Start of Block
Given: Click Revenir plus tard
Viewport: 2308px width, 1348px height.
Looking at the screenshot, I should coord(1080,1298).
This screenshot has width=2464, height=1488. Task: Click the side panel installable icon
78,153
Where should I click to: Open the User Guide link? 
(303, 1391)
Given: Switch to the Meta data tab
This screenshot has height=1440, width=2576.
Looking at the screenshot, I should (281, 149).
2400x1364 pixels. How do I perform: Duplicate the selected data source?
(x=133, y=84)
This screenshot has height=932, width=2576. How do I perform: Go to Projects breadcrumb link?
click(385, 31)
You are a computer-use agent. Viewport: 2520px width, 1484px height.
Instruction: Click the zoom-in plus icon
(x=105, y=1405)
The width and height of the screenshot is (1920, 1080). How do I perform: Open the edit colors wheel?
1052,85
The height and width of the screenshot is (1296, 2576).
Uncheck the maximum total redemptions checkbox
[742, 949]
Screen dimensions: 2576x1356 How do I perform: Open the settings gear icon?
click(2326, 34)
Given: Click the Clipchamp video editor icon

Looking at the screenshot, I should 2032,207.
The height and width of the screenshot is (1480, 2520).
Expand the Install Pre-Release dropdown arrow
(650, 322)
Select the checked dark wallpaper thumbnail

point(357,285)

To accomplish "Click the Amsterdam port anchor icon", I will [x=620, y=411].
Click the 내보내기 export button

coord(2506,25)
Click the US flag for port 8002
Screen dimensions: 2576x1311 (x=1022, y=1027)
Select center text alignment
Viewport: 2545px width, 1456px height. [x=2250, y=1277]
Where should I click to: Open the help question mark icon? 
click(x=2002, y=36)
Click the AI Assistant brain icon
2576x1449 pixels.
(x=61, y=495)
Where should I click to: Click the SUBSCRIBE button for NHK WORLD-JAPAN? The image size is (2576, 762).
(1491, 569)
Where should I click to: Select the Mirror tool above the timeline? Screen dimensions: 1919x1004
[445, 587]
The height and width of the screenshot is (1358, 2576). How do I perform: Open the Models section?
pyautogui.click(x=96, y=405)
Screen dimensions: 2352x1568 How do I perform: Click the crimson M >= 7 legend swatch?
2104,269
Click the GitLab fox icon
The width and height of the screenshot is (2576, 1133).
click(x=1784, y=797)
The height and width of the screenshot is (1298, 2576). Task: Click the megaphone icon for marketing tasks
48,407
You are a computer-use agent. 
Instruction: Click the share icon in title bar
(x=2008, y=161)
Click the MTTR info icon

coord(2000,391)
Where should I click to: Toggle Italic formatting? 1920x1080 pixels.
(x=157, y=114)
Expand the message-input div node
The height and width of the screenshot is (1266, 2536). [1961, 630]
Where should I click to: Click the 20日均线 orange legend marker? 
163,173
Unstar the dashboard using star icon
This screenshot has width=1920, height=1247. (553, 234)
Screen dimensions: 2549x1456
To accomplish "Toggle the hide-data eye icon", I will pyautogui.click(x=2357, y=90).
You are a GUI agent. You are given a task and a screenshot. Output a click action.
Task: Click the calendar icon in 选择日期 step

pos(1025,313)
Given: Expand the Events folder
End of Block
▶ **Work item**: Please transcribe the whole listing exactly as it stands.

▶ **Response**:
Given: Click Revenir plus tard
Viewport: 2308px width, 1348px height.
Looking at the screenshot, I should coord(1080,1298).
This screenshot has width=2464, height=1488. Task: Click the side panel installable icon
78,153
Where should I click to: Open the User Guide link? 
(303, 1391)
Given: Switch to the Meta data tab
This screenshot has height=1440, width=2576.
Looking at the screenshot, I should (281, 149).
2400x1364 pixels. How do I perform: Duplicate the selected data source?
(x=133, y=84)
This screenshot has height=932, width=2576. How do I perform: Go to Projects breadcrumb link?
click(385, 31)
You are a computer-use agent. Viewport: 2520px width, 1484px height.
Instruction: Click the zoom-in plus icon
(x=105, y=1405)
The width and height of the screenshot is (1920, 1080). How do I perform: Open the edit colors wheel?
1052,85
The height and width of the screenshot is (1296, 2576).
Uncheck the maximum total redemptions checkbox
[742, 949]
Screen dimensions: 2576x1356 How do I perform: Open the settings gear icon?
click(2326, 34)
Given: Click the Clipchamp video editor icon

Looking at the screenshot, I should 2032,207.
The height and width of the screenshot is (1480, 2520).
Expand the Install Pre-Release dropdown arrow
(650, 322)
Select the checked dark wallpaper thumbnail

point(357,285)

To accomplish "Click the Amsterdam port anchor icon", I will [x=620, y=411].
Click the 내보내기 export button

coord(2506,25)
Click the US flag for port 8002
Screen dimensions: 2576x1311 (x=1022, y=1027)
Select center text alignment
Viewport: 2545px width, 1456px height. [x=2250, y=1277]
Where should I click to: Open the help question mark icon? 
click(x=2002, y=36)
Click the AI Assistant brain icon
2576x1449 pixels.
(x=61, y=495)
Where should I click to: Click the SUBSCRIBE button for NHK WORLD-JAPAN? The image size is (2576, 762).
(1491, 569)
Where should I click to: Select the Mirror tool above the timeline? Screen dimensions: 1919x1004
[445, 587]
The height and width of the screenshot is (1358, 2576). How do I perform: Open the Models section?
pyautogui.click(x=96, y=405)
Screen dimensions: 2352x1568 How do I perform: Click the crimson M >= 7 legend swatch?
2104,269
Click the GitLab fox icon
The width and height of the screenshot is (2576, 1133).
click(x=1784, y=797)
The height and width of the screenshot is (1298, 2576). Task: Click the megaphone icon for marketing tasks
48,407
You are a computer-use agent. 
Instruction: Click the share icon in title bar
(x=2008, y=161)
Click the MTTR info icon

coord(2000,391)
Where should I click to: Toggle Italic formatting? 1920x1080 pixels.
(x=157, y=114)
Expand the message-input div node
The height and width of the screenshot is (1266, 2536). [1961, 630]
Where should I click to: Click the 20日均线 orange legend marker? 
163,173
Unstar the dashboard using star icon
This screenshot has width=1920, height=1247. (553, 234)
Screen dimensions: 2549x1456
To accomplish "Toggle the hide-data eye icon", I will pyautogui.click(x=2357, y=90).
You are a GUI agent. You are given a task and a screenshot. Output a click action.
Task: Click the calendar icon in 选择日期 step

pos(1025,313)
Given: Expand the Events folder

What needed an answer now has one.